This publication from the Bonifer laboratory describes a novel genome-wide screen that identified and functionally characterised distinct subsets of gene regulatory elements that direct the different stages of the development of blood cells from embryonic stem cells (ESC)
Nature Communications 14:267 (2023). Edginton-White B, A Maytum, SG Kellaway, DK Goode, P Keane,. . . C Bonifer. A genome-wide relay of signalling-responsive enhancers drives hematopoietic specification. doi: 10.1038/s41467-023-35910-9
This study of the genome investigated the functions of all of the regulatory elements within our DNA that are required to express our genes in the right cells, at the right levels, and at the right time.
These regulatory elements are called enhancers and are scattered over large distances within the the 3 billion bases of DNA that make up the geneome. Enhancers also function to integrate multiple highly specific intrinsic and extrinsic signals, whereby most regulatory elements only function in a subset of cells. The Bonifer laboratory developed a whole genome assay able to define the precise time course of activation of enhancers, and their responses to external signals, during the stepwise development of blood cells from ESCs.

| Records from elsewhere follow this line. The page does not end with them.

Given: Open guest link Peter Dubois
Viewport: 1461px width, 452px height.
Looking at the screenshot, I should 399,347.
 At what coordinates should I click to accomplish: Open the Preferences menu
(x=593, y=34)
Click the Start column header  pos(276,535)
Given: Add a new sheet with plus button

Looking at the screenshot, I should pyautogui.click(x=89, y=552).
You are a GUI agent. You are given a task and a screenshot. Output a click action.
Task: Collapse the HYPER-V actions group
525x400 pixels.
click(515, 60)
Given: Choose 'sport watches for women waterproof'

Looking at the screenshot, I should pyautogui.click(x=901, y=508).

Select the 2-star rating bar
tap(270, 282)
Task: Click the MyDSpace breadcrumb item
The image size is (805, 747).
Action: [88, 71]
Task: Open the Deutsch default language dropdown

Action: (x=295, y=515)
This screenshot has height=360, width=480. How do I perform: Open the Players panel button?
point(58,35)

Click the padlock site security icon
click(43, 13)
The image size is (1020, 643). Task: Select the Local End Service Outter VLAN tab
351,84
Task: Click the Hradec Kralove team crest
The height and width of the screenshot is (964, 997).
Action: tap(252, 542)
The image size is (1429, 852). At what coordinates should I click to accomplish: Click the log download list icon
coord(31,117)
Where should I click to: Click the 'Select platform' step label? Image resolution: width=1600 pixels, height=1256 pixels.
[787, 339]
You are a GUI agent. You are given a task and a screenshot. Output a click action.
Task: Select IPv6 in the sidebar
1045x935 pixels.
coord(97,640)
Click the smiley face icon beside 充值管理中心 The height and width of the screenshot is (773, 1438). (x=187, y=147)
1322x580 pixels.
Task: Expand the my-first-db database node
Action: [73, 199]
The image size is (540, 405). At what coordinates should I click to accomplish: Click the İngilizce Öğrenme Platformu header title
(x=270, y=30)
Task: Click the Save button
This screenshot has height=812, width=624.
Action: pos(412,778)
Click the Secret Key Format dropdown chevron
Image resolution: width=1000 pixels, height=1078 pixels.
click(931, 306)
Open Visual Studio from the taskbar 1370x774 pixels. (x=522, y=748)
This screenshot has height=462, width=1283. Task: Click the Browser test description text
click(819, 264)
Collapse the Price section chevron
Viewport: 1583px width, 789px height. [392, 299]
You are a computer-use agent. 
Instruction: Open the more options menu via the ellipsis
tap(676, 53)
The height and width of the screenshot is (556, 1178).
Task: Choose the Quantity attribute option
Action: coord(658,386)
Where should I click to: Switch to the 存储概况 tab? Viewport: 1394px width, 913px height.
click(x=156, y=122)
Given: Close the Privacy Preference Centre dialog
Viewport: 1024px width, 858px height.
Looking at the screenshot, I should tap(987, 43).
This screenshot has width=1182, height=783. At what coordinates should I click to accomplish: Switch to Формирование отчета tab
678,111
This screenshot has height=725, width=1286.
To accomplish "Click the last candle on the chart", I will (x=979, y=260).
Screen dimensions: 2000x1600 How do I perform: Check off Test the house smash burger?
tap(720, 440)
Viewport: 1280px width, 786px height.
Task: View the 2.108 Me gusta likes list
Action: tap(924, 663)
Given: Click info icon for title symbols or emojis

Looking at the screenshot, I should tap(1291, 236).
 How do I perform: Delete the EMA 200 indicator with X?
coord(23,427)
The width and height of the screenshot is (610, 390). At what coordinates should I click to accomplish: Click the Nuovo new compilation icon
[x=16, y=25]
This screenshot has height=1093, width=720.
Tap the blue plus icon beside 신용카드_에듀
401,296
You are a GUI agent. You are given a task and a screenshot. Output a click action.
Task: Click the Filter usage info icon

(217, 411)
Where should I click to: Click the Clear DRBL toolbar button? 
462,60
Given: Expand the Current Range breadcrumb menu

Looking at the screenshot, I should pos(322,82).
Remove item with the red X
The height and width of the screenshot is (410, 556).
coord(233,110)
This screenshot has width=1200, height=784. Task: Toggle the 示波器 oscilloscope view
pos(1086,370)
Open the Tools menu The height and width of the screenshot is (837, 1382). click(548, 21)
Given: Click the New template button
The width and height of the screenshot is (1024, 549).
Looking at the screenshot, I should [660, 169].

These analyses identified thousands of differentially active enhancers able to stimulate a promoter across different stages of blood cell development from ESCs. It also showed that blood cell-specific gene expression is controlled by the concerted action of thousands of differentiation stage-specific sets of enhancers and promoters, many of which respond to the cytokine signals promoting cell differentiation towards blood cells. This work highlights the mechanisms of how and where extrinsic signals program a cell type-specific regulatory landscape driving hematopoietic differentiation.